╔══

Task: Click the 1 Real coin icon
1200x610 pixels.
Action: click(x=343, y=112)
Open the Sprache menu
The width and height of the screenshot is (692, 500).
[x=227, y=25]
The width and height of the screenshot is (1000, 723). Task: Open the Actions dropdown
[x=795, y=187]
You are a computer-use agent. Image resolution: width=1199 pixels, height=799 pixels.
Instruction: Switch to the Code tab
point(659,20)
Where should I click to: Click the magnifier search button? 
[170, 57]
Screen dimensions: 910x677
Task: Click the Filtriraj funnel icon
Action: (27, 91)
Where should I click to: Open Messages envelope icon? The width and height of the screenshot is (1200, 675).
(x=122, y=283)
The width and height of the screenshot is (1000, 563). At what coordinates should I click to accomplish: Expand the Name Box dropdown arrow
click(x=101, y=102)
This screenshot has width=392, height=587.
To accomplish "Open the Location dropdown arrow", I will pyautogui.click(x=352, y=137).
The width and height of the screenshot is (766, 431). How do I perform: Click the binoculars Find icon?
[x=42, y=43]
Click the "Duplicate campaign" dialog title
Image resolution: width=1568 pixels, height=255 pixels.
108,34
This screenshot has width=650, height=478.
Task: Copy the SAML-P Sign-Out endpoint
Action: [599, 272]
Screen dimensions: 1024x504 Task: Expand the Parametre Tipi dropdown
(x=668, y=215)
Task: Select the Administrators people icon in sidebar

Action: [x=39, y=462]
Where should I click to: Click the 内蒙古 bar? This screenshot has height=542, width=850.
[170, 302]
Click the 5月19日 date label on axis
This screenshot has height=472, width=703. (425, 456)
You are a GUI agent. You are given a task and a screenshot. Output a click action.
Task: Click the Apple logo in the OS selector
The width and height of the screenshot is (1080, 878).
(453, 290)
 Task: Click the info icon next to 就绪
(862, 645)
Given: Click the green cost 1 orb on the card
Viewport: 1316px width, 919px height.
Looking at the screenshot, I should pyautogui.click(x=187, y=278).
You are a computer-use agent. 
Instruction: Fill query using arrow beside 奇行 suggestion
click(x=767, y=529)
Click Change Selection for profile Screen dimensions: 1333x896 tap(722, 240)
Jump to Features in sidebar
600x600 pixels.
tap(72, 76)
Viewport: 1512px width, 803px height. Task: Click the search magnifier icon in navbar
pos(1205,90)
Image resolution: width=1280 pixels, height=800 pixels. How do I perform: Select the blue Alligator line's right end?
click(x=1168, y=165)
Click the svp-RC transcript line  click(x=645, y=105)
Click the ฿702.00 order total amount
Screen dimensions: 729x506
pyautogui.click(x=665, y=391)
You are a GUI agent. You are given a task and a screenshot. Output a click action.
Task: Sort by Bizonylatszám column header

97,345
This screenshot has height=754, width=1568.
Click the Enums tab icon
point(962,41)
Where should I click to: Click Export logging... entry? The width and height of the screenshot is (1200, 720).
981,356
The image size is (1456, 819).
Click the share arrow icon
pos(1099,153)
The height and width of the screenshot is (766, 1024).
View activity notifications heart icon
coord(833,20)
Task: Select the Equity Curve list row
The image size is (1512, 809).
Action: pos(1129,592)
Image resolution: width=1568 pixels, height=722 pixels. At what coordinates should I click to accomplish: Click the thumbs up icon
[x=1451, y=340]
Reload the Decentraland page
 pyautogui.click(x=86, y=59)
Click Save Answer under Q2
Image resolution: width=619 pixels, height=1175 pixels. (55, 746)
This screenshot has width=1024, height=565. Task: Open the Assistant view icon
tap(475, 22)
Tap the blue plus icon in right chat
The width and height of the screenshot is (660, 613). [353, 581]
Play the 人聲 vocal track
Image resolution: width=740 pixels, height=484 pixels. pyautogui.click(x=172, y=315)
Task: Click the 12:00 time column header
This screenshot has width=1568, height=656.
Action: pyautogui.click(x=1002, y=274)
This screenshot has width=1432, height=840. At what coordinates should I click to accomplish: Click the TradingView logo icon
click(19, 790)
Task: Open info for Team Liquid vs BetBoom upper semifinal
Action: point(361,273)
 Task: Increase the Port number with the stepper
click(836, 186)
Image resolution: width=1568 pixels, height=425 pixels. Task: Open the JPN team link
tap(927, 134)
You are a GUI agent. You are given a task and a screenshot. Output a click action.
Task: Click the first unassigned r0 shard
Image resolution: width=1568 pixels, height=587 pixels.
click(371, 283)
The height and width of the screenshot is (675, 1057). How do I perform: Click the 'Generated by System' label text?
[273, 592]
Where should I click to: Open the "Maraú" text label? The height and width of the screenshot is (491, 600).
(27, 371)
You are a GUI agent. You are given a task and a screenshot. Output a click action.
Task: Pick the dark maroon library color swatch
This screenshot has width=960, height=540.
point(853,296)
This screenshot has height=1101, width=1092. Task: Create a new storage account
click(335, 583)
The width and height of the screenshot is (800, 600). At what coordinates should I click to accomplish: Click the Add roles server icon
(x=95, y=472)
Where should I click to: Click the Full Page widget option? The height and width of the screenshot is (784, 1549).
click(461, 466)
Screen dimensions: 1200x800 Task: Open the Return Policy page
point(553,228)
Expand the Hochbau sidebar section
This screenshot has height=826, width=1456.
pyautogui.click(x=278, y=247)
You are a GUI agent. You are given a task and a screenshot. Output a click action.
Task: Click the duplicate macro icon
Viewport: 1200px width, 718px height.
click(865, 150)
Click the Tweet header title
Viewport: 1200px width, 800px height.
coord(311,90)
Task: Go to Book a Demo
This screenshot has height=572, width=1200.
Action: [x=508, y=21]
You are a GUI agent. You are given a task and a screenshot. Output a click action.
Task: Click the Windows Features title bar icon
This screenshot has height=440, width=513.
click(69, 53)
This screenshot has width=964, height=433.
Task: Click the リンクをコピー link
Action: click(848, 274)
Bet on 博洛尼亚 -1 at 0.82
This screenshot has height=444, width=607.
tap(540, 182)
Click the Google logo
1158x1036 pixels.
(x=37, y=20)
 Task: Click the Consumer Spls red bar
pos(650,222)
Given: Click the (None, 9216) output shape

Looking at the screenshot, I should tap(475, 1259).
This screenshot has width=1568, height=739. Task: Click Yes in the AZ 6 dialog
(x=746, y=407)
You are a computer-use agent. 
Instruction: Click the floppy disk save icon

╚══

**What you should do:** The answer should be the entries, given again without a single difference.

**Task result:**
Task: Click the 1 Real coin icon
1200x610 pixels.
Action: click(x=343, y=112)
Open the Sprache menu
The width and height of the screenshot is (692, 500).
[x=227, y=25]
The width and height of the screenshot is (1000, 723). Task: Open the Actions dropdown
[x=795, y=187]
You are a computer-use agent. Image resolution: width=1199 pixels, height=799 pixels.
Instruction: Switch to the Code tab
point(659,20)
Where should I click to: Click the magnifier search button? 
[170, 57]
Screen dimensions: 910x677
Task: Click the Filtriraj funnel icon
Action: (27, 91)
Where should I click to: Open Messages envelope icon? The width and height of the screenshot is (1200, 675).
(x=122, y=283)
The width and height of the screenshot is (1000, 563). At what coordinates should I click to accomplish: Expand the Name Box dropdown arrow
click(x=101, y=102)
This screenshot has width=392, height=587.
To accomplish "Open the Location dropdown arrow", I will pyautogui.click(x=352, y=137).
The width and height of the screenshot is (766, 431). How do I perform: Click the binoculars Find icon?
[x=42, y=43]
Click the "Duplicate campaign" dialog title
Image resolution: width=1568 pixels, height=255 pixels.
108,34
This screenshot has width=650, height=478.
Task: Copy the SAML-P Sign-Out endpoint
Action: [599, 272]
Screen dimensions: 1024x504 Task: Expand the Parametre Tipi dropdown
(x=668, y=215)
Task: Select the Administrators people icon in sidebar

Action: [x=39, y=462]
Where should I click to: Click the 内蒙古 bar? This screenshot has height=542, width=850.
[170, 302]
Click the 5月19日 date label on axis
This screenshot has height=472, width=703. (425, 456)
You are a GUI agent. You are given a task and a screenshot. Output a click action.
Task: Click the Apple logo in the OS selector
The width and height of the screenshot is (1080, 878).
(453, 290)
 Task: Click the info icon next to 就绪
(862, 645)
Given: Click the green cost 1 orb on the card
Viewport: 1316px width, 919px height.
Looking at the screenshot, I should pyautogui.click(x=187, y=278).
You are a computer-use agent. 
Instruction: Fill query using arrow beside 奇行 suggestion
click(x=767, y=529)
Click Change Selection for profile Screen dimensions: 1333x896 tap(722, 240)
Jump to Features in sidebar
600x600 pixels.
tap(72, 76)
Viewport: 1512px width, 803px height. Task: Click the search magnifier icon in navbar
pos(1205,90)
Image resolution: width=1280 pixels, height=800 pixels. How do I perform: Select the blue Alligator line's right end?
click(x=1168, y=165)
Click the svp-RC transcript line  click(x=645, y=105)
Click the ฿702.00 order total amount
Screen dimensions: 729x506
pyautogui.click(x=665, y=391)
You are a GUI agent. You are given a task and a screenshot. Output a click action.
Task: Sort by Bizonylatszám column header

97,345
This screenshot has height=754, width=1568.
Click the Enums tab icon
point(962,41)
Where should I click to: Click Export logging... entry? The width and height of the screenshot is (1200, 720).
981,356
The image size is (1456, 819).
Click the share arrow icon
pos(1099,153)
The height and width of the screenshot is (766, 1024).
View activity notifications heart icon
coord(833,20)
Task: Select the Equity Curve list row
The image size is (1512, 809).
Action: pos(1129,592)
Image resolution: width=1568 pixels, height=722 pixels. At what coordinates should I click to accomplish: Click the thumbs up icon
[x=1451, y=340]
Reload the Decentraland page
 pyautogui.click(x=86, y=59)
Click Save Answer under Q2
Image resolution: width=619 pixels, height=1175 pixels. (55, 746)
This screenshot has width=1024, height=565. Task: Open the Assistant view icon
tap(475, 22)
Tap the blue plus icon in right chat
The width and height of the screenshot is (660, 613). [353, 581]
Play the 人聲 vocal track
Image resolution: width=740 pixels, height=484 pixels. pyautogui.click(x=172, y=315)
Task: Click the 12:00 time column header
This screenshot has width=1568, height=656.
Action: pyautogui.click(x=1002, y=274)
This screenshot has width=1432, height=840. At what coordinates should I click to accomplish: Click the TradingView logo icon
click(19, 790)
Task: Open info for Team Liquid vs BetBoom upper semifinal
Action: point(361,273)
 Task: Increase the Port number with the stepper
click(836, 186)
Image resolution: width=1568 pixels, height=425 pixels. Task: Open the JPN team link
tap(927, 134)
You are a GUI agent. You are given a task and a screenshot. Output a click action.
Task: Click the first unassigned r0 shard
Image resolution: width=1568 pixels, height=587 pixels.
click(371, 283)
The height and width of the screenshot is (675, 1057). How do I perform: Click the 'Generated by System' label text?
[273, 592]
Where should I click to: Open the "Maraú" text label? The height and width of the screenshot is (491, 600).
(27, 371)
You are a GUI agent. You are given a task and a screenshot. Output a click action.
Task: Pick the dark maroon library color swatch
This screenshot has width=960, height=540.
point(853,296)
This screenshot has height=1101, width=1092. Task: Create a new storage account
click(335, 583)
The width and height of the screenshot is (800, 600). At what coordinates should I click to accomplish: Click the Add roles server icon
(x=95, y=472)
Where should I click to: Click the Full Page widget option? The height and width of the screenshot is (784, 1549).
click(461, 466)
Screen dimensions: 1200x800 Task: Open the Return Policy page
point(553,228)
Expand the Hochbau sidebar section
This screenshot has height=826, width=1456.
pyautogui.click(x=278, y=247)
You are a GUI agent. You are given a task and a screenshot. Output a click action.
Task: Click the duplicate macro icon
Viewport: 1200px width, 718px height.
click(865, 150)
Click the Tweet header title
Viewport: 1200px width, 800px height.
coord(311,90)
Task: Go to Book a Demo
This screenshot has height=572, width=1200.
Action: [x=508, y=21]
You are a GUI agent. You are given a task and a screenshot. Output a click action.
Task: Click the Windows Features title bar icon
This screenshot has height=440, width=513.
click(69, 53)
This screenshot has width=964, height=433.
Task: Click the リンクをコピー link
Action: click(848, 274)
Bet on 博洛尼亚 -1 at 0.82
This screenshot has height=444, width=607.
tap(540, 182)
Click the Google logo
1158x1036 pixels.
(x=37, y=20)
 Task: Click the Consumer Spls red bar
pos(650,222)
Given: Click the (None, 9216) output shape

Looking at the screenshot, I should tap(475, 1259).
This screenshot has width=1568, height=739. Task: Click Yes in the AZ 6 dialog
(x=746, y=407)
You are a computer-use agent. 
Instruction: Click the floppy disk save icon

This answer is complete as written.